### What the task requires
All entries below are to be duplicated verbatim.

### Extracted records

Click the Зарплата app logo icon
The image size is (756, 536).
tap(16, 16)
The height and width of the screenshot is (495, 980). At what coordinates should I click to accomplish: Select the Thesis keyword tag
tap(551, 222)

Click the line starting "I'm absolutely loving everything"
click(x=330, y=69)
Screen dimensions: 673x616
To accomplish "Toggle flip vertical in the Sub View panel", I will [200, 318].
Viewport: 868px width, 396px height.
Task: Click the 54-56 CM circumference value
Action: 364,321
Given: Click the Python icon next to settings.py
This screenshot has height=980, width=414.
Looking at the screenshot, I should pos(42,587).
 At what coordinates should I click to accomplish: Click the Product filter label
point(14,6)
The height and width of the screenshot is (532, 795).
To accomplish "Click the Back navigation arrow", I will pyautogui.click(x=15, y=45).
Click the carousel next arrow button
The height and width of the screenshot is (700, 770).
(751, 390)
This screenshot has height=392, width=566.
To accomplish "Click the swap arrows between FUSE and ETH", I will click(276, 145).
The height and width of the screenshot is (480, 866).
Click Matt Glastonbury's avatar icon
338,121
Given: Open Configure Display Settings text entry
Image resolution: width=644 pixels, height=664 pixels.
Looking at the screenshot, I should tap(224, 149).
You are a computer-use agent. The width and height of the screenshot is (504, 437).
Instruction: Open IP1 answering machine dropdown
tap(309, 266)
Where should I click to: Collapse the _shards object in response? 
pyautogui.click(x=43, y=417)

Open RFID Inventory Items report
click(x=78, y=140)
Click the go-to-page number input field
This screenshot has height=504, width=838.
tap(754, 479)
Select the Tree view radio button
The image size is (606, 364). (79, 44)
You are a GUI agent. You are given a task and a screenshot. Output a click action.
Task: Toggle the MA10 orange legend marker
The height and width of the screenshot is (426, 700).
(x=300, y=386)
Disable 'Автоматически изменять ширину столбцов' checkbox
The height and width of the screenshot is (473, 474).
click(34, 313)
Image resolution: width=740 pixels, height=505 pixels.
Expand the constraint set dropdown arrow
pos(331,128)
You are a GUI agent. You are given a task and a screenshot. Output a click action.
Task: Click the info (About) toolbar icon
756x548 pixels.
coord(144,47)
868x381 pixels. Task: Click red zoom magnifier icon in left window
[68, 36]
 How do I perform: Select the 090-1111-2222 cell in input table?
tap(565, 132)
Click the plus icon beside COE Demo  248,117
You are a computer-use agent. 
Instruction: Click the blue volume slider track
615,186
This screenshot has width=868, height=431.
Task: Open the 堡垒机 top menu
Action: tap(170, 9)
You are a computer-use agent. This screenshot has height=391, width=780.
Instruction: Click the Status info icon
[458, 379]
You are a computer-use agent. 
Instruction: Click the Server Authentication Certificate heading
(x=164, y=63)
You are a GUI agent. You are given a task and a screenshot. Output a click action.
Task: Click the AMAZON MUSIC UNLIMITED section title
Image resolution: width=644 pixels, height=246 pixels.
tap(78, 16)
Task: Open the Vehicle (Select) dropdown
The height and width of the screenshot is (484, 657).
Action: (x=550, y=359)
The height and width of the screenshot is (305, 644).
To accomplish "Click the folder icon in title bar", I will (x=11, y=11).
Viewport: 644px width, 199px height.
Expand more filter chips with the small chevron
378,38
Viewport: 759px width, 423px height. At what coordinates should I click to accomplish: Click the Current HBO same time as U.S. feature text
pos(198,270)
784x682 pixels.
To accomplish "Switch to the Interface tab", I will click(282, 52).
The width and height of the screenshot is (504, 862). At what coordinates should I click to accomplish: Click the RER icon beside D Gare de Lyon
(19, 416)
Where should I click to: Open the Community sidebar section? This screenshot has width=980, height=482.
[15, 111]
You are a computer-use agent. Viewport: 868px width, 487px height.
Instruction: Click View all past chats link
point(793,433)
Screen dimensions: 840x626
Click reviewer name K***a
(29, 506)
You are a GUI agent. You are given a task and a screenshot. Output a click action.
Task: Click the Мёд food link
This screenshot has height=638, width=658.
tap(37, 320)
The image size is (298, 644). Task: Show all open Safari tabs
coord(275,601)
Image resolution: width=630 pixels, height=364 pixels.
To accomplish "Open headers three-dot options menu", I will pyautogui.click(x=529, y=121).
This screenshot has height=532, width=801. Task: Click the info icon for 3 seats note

### Your solution
Click the Зарплата app logo icon
The image size is (756, 536).
tap(16, 16)
The height and width of the screenshot is (495, 980). At what coordinates should I click to accomplish: Select the Thesis keyword tag
tap(551, 222)

Click the line starting "I'm absolutely loving everything"
click(x=330, y=69)
Screen dimensions: 673x616
To accomplish "Toggle flip vertical in the Sub View panel", I will [200, 318].
Viewport: 868px width, 396px height.
Task: Click the 54-56 CM circumference value
Action: 364,321
Given: Click the Python icon next to settings.py
This screenshot has height=980, width=414.
Looking at the screenshot, I should pos(42,587).
 At what coordinates should I click to accomplish: Click the Product filter label
point(14,6)
The height and width of the screenshot is (532, 795).
To accomplish "Click the Back navigation arrow", I will pyautogui.click(x=15, y=45).
Click the carousel next arrow button
The height and width of the screenshot is (700, 770).
(751, 390)
This screenshot has height=392, width=566.
To accomplish "Click the swap arrows between FUSE and ETH", I will click(276, 145).
The height and width of the screenshot is (480, 866).
Click Matt Glastonbury's avatar icon
338,121
Given: Open Configure Display Settings text entry
Image resolution: width=644 pixels, height=664 pixels.
Looking at the screenshot, I should tap(224, 149).
You are a computer-use agent. The width and height of the screenshot is (504, 437).
Instruction: Open IP1 answering machine dropdown
tap(309, 266)
Where should I click to: Collapse the _shards object in response? 
pyautogui.click(x=43, y=417)

Open RFID Inventory Items report
click(x=78, y=140)
Click the go-to-page number input field
This screenshot has height=504, width=838.
tap(754, 479)
Select the Tree view radio button
The image size is (606, 364). (79, 44)
You are a GUI agent. You are given a task and a screenshot. Output a click action.
Task: Toggle the MA10 orange legend marker
The height and width of the screenshot is (426, 700).
(x=300, y=386)
Disable 'Автоматически изменять ширину столбцов' checkbox
The height and width of the screenshot is (473, 474).
click(34, 313)
Image resolution: width=740 pixels, height=505 pixels.
Expand the constraint set dropdown arrow
pos(331,128)
You are a GUI agent. You are given a task and a screenshot. Output a click action.
Task: Click the info (About) toolbar icon
756x548 pixels.
coord(144,47)
868x381 pixels. Task: Click red zoom magnifier icon in left window
[68, 36]
 How do I perform: Select the 090-1111-2222 cell in input table?
tap(565, 132)
Click the plus icon beside COE Demo  248,117
You are a computer-use agent. 
Instruction: Click the blue volume slider track
615,186
This screenshot has width=868, height=431.
Task: Open the 堡垒机 top menu
Action: tap(170, 9)
You are a computer-use agent. This screenshot has height=391, width=780.
Instruction: Click the Status info icon
[458, 379]
You are a computer-use agent. 
Instruction: Click the Server Authentication Certificate heading
(x=164, y=63)
You are a GUI agent. You are given a task and a screenshot. Output a click action.
Task: Click the AMAZON MUSIC UNLIMITED section title
Image resolution: width=644 pixels, height=246 pixels.
tap(78, 16)
Task: Open the Vehicle (Select) dropdown
The height and width of the screenshot is (484, 657).
Action: (x=550, y=359)
The height and width of the screenshot is (305, 644).
To accomplish "Click the folder icon in title bar", I will (x=11, y=11).
Viewport: 644px width, 199px height.
Expand more filter chips with the small chevron
378,38
Viewport: 759px width, 423px height. At what coordinates should I click to accomplish: Click the Current HBO same time as U.S. feature text
pos(198,270)
784x682 pixels.
To accomplish "Switch to the Interface tab", I will click(282, 52).
The width and height of the screenshot is (504, 862). At what coordinates should I click to accomplish: Click the RER icon beside D Gare de Lyon
(19, 416)
Where should I click to: Open the Community sidebar section? This screenshot has width=980, height=482.
[15, 111]
You are a computer-use agent. Viewport: 868px width, 487px height.
Instruction: Click View all past chats link
point(793,433)
Screen dimensions: 840x626
Click reviewer name K***a
(29, 506)
You are a GUI agent. You are given a task and a screenshot. Output a click action.
Task: Click the Мёд food link
This screenshot has height=638, width=658.
tap(37, 320)
The image size is (298, 644). Task: Show all open Safari tabs
coord(275,601)
Image resolution: width=630 pixels, height=364 pixels.
To accomplish "Open headers three-dot options menu", I will pyautogui.click(x=529, y=121).
This screenshot has height=532, width=801. Task: Click the info icon for 3 seats note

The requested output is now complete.